Are you looking for a deeper understanding of how to integrate various tools in the Hadoop ecosystem to implement data management and processing solutions? This talk will discuss how to implement an end-to-end solution with Hadoop through an example case study, along with providing best practices and recommendations for using these tools.
Although there's currently a large amount of material on how to use Hadoop and related components in the Hadoop ecosystem, there's a scarcity of information on how to optimally tie those components together into complete applications, as well as how to integrate Hadoop with existing data management systems – a requirement to make Hadoop truly useful in enterprise environments.

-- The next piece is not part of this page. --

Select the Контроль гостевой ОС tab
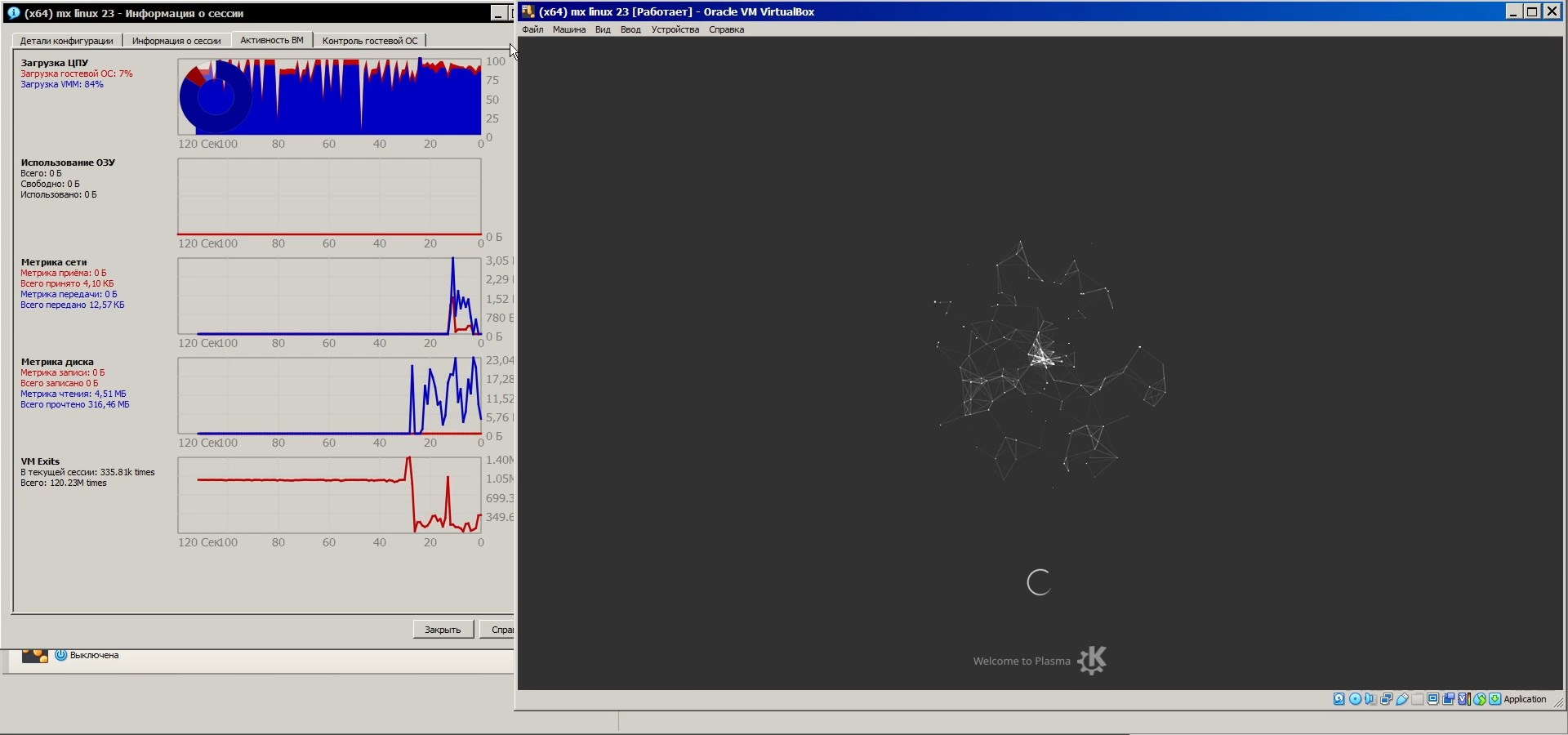The height and width of the screenshot is (735, 1568). pos(369,41)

This talk will help you put the pieces together through a real-world example architecture, implementing an end-to-end application using Hadoop and components in the Hadoop ecosystem. This example will be used to illustrate important topics such as:
• Modeling data in Hadoop and selecting optimal storage formats for data stored in Hadoop
• Moving data between Hadoop and external systems such as relational databases and logs
• Accessing and processing data in Hadoop
• Orchestrating and scheduling workflows on Hadoop
Throughout the example, best practices and considerations for architecting applications on Hadoop will be covered.
Mark Grover is a committer on Apache Bigtop, a committer and PMC member on Apache Sentry (incubating) and a contributor to Apache Hadoop, Apache Hive, Apache, Spark, Apache Sqoop and Apache Flume. He is currently co-authoring O'Reilly's Hadoop Application Architectures title and is a section author of O’Reilly’s book on Apache Hive - Programming Hive. He has written guest blog posts and presented at many conferences about technologies in the hadoop ecosystem. He currently works as a software engineer at Cloudera.